Concert

Programme Guide

Beethoven’s Second Piano Concerto is chronologically actually his First; he wrote it in his Bonn home before moving to Vienna. Compared to his four other contributions to the genre, it is rarely played today. One wonders why: the first movement offers both seriousness and pianistic brilliance, the Adagio captivates with song-like intimacy and the finale, marked by rhythmic wit, forms an impressive conclusion – especially when an artist as creative as Martha Argerich sits at the piano. Less than a year after her performance of Schumann’s Piano Concerto, the world-renowned pianist returns to the Berliner Philharmoniker. This time, too, the Philharmoniker’s honorary conductor Daniel Barenboim will be at the helm, who Argerich has been friends with for decades, both personally and artistically.

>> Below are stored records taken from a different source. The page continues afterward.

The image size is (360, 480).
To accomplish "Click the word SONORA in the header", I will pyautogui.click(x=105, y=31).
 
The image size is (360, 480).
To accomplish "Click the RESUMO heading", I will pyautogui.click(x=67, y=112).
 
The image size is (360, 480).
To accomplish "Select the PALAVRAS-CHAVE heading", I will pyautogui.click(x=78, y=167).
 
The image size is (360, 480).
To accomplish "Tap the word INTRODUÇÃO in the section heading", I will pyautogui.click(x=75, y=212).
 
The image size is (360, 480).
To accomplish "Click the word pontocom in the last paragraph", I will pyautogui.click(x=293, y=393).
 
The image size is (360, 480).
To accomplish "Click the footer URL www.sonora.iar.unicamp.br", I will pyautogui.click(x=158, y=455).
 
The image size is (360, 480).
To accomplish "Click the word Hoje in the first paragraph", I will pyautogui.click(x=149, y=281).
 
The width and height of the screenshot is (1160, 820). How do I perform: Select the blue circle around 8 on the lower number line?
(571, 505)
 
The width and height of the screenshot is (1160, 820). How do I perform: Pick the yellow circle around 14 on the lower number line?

What distinguishes Brahms’s Third from his other three symphonies is, at first glance, above all its ending: after dramatic climaxes, the basic key of F major asserts itself in the finale, but the composition slowly fades in pianissimo without a showy final element. The famous violinist and Brahms friend Joseph Joachim spoke of a “redemption in its dying away”. Another striking feature of the symphony is its delightful ambivalence of tonality, a constant shifting between major and minor, which can already be heard in the first three chords. In contrast to the emotionally charged outer movements, the Andante and the graceful, melancholy Poco Allegretto have the character of enchanting intermezzi.